今回は、日本企業が長年積み上げてきた「為替に強い経営」の考え方について解説します。
為替差益は本当の実力ではない
円安になると、海外で稼いだドル建ての利益を円換算した際の利益が膨らみます。
これは企業努力によって売上が増えたわけではなく、為替レートの変化によって数字が押し上げられた結果です。
もちろん短期的には業績改善につながります。しかし、その利益は円高になれば簡単に失われてしまいます。
一時的な追い風に頼る経営では、企業価値は安定しません。
本当に強い企業は、為替がどう動いても利益を生み出せる仕組みづくりを重視しています。
世界で勝つ企業は為替を経営で吸収する
多くのグローバル企業は、為替予約だけではなく、「オペレーショナルヘッジ」と呼ばれる経営戦略を活用しています。
これは金融取引だけで為替リスクを管理するのではなく、事業そのものを工夫してリスクを小さくする考え方です。
例えば、
・販売する国で生産する
・現地で部品を調達する
・複数の国に生産拠点を分散する
・販売先を世界中へ広げる
このような体制を整えることで、一つの通貨や一つの国への依存を減らすことができます。
つまり、経営そのものがリスクヘッジになるのです。
関税リスクにも強くなる
近年は為替だけではなく、関税や地政学リスクも企業経営に大きな影響を与えています。
例えば突然関税が引き上げられたとしても、現地で生産していれば関税負担を大幅に減らせます。

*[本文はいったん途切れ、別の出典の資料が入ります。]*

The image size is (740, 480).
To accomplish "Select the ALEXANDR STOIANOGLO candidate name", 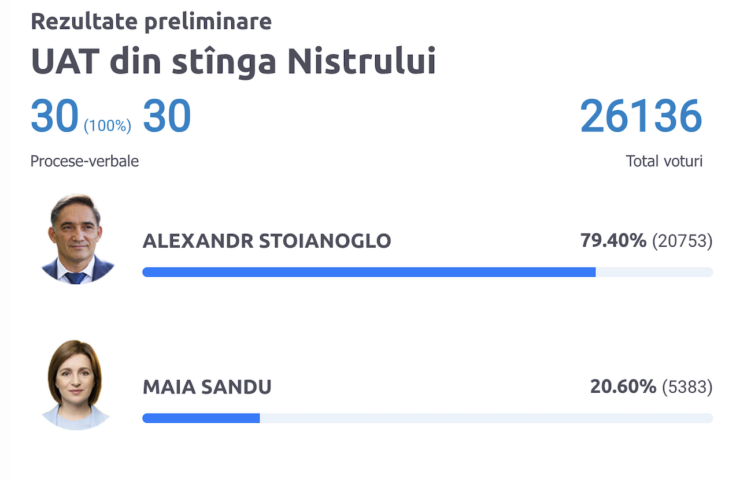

販売拠点だけではなく、生産拠点まで海外に持つ意味はここにあります。
さらに、生産能力を国際的に柔軟に移転できる企業は、世界情勢の変化にも迅速に対応できます。
これは単なる海外進出ではなく、経営の柔軟性そのものなのです。
中小企業にも応用できる考え方
海外工場を持つことは中小企業には簡単ではありません。
しかし、考え方は十分応用できます。
例えば、
・特定の取引先への依存を減らす
・販売チャネルを複数持つ
・複数の仕入先を確保する
・デジタル販売を活用して市場を広げる
・海外市場への販路を少しずつ増やす
これらも立派なオペレーショナルヘッジです。
リスクを一か所に集中させないことが、経営の安定につながります。
為替を予想するより体質を変える
経営者は「今年のドル円はいくらになるのか」を気にしがちです。
しかし、為替は世界中の政治や金融政策、景気など数え切れない要因で動きます。
正確に予測することは極めて困難です。
だからこそ重要なのは、予想ではなく準備です。
どのような為替水準でも利益を出せる経営体質をつくることこそ、長期的な競争力になります。
これは企業だけではありません。
私たち個人も、収入源や資産を分散し、一つの環境変化に左右されない生活設計を考えることが、人生100年時代のリスク管理につながります。
結論
円安は企業に利益をもたらすことがあります。しかし、本当に競争力のある企業は円安を前提に経営しているわけではありません。
世界中に販売・生産拠点を分散し、為替や関税、地政学リスクまで吸収できる経営体質を築いています。
これからの時代に求められるのは、市場を予測する力ではなく、変化に耐えられる仕組みをつくる力です。
企業経営でも資産形成でも人生設計でも、「何が起きても対応できる体質」をつくることが、最も確実なリスク対策になるのではないでしょうか。